In Google’s continuing effort to create the most comprehensive and accurate worldwide maps possible, the gigantic search engine this week went beyond the streets and skies, taking cameras down into the popular American tourist site, the Grand Canyon.
Google launched the Trekker, a sophisticated wearable backpack with a high-tech camera on top, sending three of the devices into the Grand Canyon, the first step towards mapping and showcasing remote destinations around the world accessible only by foot.
"Any of these sort of iconic, cultural, historical locations that are not accessible by road is where we want to go," said Ryan Falor, product manager at Google, according to the Associated Press.
Falor and two teams from Google hiked into the Grand Canyon’s South Rim, bringing them 4,500 feet (1,372 meters) into the landmark’s immense ravine. The camera system is capturing 360-degree pictures, which will be stitched together to create the panoramic images found in Google Maps.
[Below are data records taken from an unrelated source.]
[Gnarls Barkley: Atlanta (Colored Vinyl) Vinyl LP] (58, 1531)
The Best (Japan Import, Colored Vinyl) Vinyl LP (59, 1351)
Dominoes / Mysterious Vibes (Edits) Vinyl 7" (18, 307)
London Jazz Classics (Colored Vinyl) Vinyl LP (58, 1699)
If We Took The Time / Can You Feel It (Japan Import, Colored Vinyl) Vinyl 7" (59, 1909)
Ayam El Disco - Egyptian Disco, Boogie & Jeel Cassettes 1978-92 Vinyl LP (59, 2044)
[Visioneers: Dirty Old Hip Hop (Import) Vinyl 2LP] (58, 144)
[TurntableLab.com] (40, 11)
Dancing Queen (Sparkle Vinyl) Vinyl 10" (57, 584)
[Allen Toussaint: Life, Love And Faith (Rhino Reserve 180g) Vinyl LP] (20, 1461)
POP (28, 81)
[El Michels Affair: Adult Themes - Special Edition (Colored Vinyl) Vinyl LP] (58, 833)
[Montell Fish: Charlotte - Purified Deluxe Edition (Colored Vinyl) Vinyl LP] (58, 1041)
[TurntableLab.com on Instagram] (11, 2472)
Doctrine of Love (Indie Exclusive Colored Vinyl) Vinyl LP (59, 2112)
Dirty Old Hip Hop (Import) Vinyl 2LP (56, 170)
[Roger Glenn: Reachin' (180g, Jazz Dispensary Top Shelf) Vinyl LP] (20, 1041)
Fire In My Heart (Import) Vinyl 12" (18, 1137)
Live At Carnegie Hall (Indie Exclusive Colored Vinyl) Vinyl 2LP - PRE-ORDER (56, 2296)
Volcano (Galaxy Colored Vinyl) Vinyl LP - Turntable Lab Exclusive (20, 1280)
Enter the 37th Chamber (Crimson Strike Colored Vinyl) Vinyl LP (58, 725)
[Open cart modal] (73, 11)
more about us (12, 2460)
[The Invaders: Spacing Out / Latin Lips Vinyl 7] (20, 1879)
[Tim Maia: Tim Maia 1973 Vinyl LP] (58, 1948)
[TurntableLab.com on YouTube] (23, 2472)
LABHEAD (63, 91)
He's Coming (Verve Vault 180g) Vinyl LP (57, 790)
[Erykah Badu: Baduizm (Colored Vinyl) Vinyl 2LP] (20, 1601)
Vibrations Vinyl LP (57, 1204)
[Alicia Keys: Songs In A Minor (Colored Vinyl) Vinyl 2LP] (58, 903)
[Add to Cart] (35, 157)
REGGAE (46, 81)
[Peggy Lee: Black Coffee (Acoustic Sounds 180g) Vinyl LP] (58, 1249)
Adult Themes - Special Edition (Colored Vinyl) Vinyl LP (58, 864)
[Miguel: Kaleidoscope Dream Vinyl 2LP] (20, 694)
The Trekker backpacks weigh 40 pounds (18 kilograms) and are equipped with a set of 15-specially designed camera lenses that are arranged into a metal contraption that looks like a soccer ball, capturing images every 2.5 seconds.
On top of the ball, there are also two GPS receivers and sensors that record temperature, vibrations and the device’s location as it is hiked through the Grand Canyon’s many steep and rugged switchbacks.
“When we were designing Trekker, we really knew we wanted to take it to these rugged, remote locations,” said Falor. “We worked really hard to make sure it was waterproof and could handle heat and cold and all kinds of abuse on the trail.”
Google’s journey into the Grand Canyon comes after Apple decided to drop Google Maps from its mobile operating systems and use its own mapping system that has suffered from glitches since it launched last month, providing bad directions and mislabeling locations for users.
The search giant announced the Trekker back in June, but the trip into the Grand Canyon is the first time the device has been used to collect pictures. It could be months before Google will release the images to the public, Falor said.
Trekker’s pictures will be used in the Google Maps Street View feature, which lets viewers explore natural wonders, landmarks and locations around the world through 360-degree street-level imagery with the click of a button.
In the past, panoramic views have been collected by Google’s Street View cars, tricycles and snowmobiles that have traveled more than 5 million miles (8 million kilometers) around the world, capturing scenery in 3,000 cities and 43 countries.
Through the launch of Trekker, people will be able to marvel and admire the beauty of the Grand Canyon from the comfort of their homes, which could help some plan their future hikes into the national park or view a part of the world that they may not be able to travel to in their lifetime.
Google is planning more Trekker trips in the future, including a possible visit to Mount Everest.